But books and some blogs do have normal output , Therefore, the change point needs to be studied .
2. If for loss Back propagation ,( Use grad_fn attribute ), You can see its calculation diagram . When calling loss.backward() when , The graph will be generated and automatically differentiated , It will also calculate the derivative of the parameters in the calculation diagram .
print(loss)
# Application .backward, Observe before and after the call grad
print(loss.grad_fn)
print(loss.grad_fn.next_functions)
print(loss.grad_fn.next_functions[0][0].next_functions)
net.zero_grad()# Gradient zeroing of all parameters
print(' Before back propagation conv1.bias Gradient of ')
print(net.conv1.bias.grad)
loss.backward()
print(' After back propagation conv1.bias Gradient of ')

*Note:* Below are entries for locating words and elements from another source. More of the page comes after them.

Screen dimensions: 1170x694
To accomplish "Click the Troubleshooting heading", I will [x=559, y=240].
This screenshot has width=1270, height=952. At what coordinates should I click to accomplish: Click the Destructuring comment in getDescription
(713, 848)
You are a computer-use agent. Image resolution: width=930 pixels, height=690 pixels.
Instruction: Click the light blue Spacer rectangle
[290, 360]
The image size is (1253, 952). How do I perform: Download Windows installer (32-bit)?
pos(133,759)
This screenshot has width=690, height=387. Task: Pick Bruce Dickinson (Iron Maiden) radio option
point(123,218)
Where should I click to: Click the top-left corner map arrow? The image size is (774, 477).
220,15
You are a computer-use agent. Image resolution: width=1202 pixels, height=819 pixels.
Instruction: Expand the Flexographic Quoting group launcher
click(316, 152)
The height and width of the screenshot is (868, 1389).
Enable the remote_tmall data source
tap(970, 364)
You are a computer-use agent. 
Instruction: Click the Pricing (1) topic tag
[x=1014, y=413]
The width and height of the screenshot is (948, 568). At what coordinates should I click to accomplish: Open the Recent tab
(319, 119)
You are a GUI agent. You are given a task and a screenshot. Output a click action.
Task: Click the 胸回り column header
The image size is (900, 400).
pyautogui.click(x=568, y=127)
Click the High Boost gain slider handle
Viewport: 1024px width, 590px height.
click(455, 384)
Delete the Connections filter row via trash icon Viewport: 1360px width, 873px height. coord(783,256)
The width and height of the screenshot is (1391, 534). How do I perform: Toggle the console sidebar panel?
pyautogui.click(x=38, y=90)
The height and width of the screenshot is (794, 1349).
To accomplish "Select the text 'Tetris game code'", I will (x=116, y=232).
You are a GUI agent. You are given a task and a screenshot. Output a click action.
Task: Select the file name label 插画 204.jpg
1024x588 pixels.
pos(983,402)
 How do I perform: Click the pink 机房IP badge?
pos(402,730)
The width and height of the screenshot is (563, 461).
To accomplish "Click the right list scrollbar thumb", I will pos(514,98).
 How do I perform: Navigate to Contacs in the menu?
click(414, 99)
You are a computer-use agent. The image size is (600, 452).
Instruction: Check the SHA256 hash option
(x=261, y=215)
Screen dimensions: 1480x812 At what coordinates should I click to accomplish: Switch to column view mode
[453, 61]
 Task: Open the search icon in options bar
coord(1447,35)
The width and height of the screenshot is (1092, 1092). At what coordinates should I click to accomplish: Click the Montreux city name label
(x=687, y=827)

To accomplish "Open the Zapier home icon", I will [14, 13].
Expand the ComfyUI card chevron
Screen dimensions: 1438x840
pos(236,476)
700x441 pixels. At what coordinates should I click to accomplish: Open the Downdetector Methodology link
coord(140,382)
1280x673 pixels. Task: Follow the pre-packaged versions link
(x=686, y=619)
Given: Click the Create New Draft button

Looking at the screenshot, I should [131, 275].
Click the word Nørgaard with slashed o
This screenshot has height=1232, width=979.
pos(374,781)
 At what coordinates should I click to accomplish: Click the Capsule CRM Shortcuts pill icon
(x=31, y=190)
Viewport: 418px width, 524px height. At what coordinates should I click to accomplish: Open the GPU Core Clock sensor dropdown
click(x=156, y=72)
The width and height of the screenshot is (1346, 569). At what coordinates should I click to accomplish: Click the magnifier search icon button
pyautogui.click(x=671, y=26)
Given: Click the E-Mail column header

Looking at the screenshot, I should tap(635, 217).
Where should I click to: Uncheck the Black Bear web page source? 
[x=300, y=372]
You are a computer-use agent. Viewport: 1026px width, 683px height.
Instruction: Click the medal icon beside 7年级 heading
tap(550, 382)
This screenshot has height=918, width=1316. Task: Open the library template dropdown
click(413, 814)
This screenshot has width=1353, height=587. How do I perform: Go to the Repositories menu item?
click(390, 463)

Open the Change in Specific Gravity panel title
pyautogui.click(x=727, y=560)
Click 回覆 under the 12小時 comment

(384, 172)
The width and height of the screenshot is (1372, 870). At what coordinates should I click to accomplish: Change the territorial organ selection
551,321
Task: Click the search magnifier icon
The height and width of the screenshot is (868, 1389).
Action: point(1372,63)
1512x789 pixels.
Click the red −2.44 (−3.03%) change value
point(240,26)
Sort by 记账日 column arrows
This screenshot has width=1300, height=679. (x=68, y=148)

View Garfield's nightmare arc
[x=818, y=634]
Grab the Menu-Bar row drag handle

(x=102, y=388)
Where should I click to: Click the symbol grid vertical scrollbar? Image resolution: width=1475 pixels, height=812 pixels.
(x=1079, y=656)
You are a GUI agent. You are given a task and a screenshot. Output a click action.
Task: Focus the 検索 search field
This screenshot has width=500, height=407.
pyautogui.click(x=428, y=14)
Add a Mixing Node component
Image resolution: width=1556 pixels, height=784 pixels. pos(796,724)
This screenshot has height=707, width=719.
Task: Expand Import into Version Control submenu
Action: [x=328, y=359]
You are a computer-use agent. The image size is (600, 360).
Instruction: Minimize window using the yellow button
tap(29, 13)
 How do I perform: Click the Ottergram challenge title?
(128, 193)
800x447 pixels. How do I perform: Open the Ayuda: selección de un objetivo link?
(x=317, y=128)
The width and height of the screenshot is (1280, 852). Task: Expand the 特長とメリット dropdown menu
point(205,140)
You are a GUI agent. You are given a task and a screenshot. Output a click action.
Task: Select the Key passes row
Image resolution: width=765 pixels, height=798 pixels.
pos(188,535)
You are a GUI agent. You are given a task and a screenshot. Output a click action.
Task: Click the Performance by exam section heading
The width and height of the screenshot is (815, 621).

print(net.conv1.bias.grad)out:
<MseLossBackward object at 0x7f80b5af9320>
((<AddmmBackward object at 0x7f80b5728cc0>, 0),)
((<ExpandBackward object at 0x7f80b5728cc0>, 0), (<ReluBackward object at 0x7f80b57009b0>, 0), (<TBackward object at 0x7f80f0ac7198>, 0))
Before back propagation conv1.bias Gradient of
tensor([ 0., 0., 0., 0., 0., 0.])
After back propagation conv1.bias Gradient of
tensor(1.00000e-02 *
[-0.2564, 0.5056, 0.5424, 0.2758, -1.5066, -0.0828])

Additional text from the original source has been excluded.